There is no other justification then to make it almost impossible for him to earn a living at his profession without traveling an enormous unreasonable distance to practice or to make him up root his family and move out of the area.! Once again do you think this is reasonable and a Legitimate Justification for this Non - Compete ?

I look forward to hearing from you. Thank You Again
Jerry Seigerman
7

July 22, 2012
Steven Daily: ...
Jerry,
The contract doesn't really give any legitimate business reason for the non-compete. Preventing competition is not a legitimate business interest. My guess is that they would argue that they invest a great deal in attracting patients, and they are trying to protect their investment by preventing physicians from stealing patients when they leave. Just a guess. Did they provide his training?

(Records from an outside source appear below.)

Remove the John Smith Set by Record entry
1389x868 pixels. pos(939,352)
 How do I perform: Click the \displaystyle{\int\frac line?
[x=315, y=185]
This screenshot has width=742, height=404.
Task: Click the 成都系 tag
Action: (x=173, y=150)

In any event, this seems excessive and unreasonable to me. There's no telling what a judge would do, however.
8

July 23, 2012
Jerry Seigerman: ...
Steve,

He is also agreeing in the contract to a Non- Solicitation and a Confidentiality Clause. Both of these clauses accomplish the same thing as the Non-Compete without stopping him from working in the area as a Nephrologist.

They did not supply training as he went to Temple Medical school, did his Residency in the Air Force and his fellowship at the University of Texas. He is Board Certified in Internal Medicine and Nephrology.

How could a judge say that there is Legitimate Justification to have a non- compete that stops him from practicing his specialty on top of a non- solicitation and a confidentiality clause as they both protect the practice's concern of a physician stealing patients.

Jerry Seigerman

9

July 23, 2012
Cindy A: ...
I signed a 1 year non-compete agreement with a Text Messaging Company in January 2012. The timing didn't work out for the lady to train me, however the training NEVER took place and I NEVER began work. Am I still under contract 9 months later, IF I never received training, never started work and have NO PRIOR engagement with this company other than to complete the agreements and try and schedule training which fell through every chance I had available?
10

September 23, 2012
jeff: ...
I signed a non-compete with a company in michigan as a salesman. I live in Mississippi. The just laid me off and offer me an independent rep job to cover the same area - no salary or benefits. Verbally my manager told me they would release the non-compete. When I tried to get it in writing the owner refused and said they would not release it and if I worked for a competitor they would sue both parties. Is a non- compete still valid if they eliminate the position and offer you commission as an independent contractor?
11

November 20, 2012
Sue: ...
I am forced to sign a non-compete clause every year in order to work as a tax preparer. I would like to go to work for another firm and eventually have a small bookkeeping and tax business of my own. Since this is my only profession, would the MS courts uphold the non-compete clause? I would not go after the companies clients. They however, might not go back to this company if I'm not there, regardless of where I work.
12

December 06, 2012
Danny K: ...
I signed a non-compete for a company in MS after I had been working there for almost a year. Years later the company moved from MS to GA. A few years after working there in GA, I quit. A previous client wishes to hire me. They reached out to me, but the non compete prohibits me from contacting previous clients. Now that my previous employer is based in GA, would the case, if any, even go to MS? Would the MS court have any interest in reviewing a case to protect a company that no longer pays any taxes in their state? Even if they do, does this seem like it's overreaching? I would be performing a different job at the new employer and carry no trade secrets or proprietary information.